§ **Exercise objective**
Reproduce word for word every line of the items below, from the line containing "Select the USD currency row" through the last line of the items.

§ **Given entries**
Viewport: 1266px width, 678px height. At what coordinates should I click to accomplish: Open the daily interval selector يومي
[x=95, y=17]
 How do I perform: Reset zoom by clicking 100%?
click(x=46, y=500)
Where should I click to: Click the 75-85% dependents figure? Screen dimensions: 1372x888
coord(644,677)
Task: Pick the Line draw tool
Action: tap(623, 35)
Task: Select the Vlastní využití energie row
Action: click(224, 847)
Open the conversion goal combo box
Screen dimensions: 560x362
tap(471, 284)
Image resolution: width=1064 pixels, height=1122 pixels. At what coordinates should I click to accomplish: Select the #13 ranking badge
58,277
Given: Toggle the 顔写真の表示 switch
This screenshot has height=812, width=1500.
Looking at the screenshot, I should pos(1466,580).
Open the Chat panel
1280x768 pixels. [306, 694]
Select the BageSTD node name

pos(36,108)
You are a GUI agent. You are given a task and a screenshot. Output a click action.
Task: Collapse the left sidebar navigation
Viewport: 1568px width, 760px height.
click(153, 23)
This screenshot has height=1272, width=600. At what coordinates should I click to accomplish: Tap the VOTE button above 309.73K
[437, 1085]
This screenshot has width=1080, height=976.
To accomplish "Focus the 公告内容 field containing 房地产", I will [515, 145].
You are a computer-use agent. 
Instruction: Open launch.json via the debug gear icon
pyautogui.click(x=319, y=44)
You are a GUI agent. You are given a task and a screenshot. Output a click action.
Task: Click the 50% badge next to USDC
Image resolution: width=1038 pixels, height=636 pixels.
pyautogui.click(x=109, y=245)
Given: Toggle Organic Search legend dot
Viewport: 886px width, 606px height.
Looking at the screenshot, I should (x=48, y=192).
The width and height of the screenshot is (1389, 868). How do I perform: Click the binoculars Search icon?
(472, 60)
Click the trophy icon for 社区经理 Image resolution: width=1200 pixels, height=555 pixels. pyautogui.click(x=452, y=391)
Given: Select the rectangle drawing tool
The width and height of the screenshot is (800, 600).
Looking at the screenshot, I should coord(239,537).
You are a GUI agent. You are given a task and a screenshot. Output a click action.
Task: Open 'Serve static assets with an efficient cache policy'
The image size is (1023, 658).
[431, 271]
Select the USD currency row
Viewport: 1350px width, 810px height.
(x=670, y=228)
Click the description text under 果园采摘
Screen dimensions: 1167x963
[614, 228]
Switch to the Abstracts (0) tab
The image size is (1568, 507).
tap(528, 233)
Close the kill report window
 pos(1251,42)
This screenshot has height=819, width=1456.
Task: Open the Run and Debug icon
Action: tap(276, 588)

§ **Reply**
Select the USD currency row
Viewport: 1350px width, 810px height.
(x=670, y=228)
Click the description text under 果园采摘
Screen dimensions: 1167x963
[614, 228]
Switch to the Abstracts (0) tab
The image size is (1568, 507).
tap(528, 233)
Close the kill report window
 pos(1251,42)
This screenshot has height=819, width=1456.
Task: Open the Run and Debug icon
Action: tap(276, 588)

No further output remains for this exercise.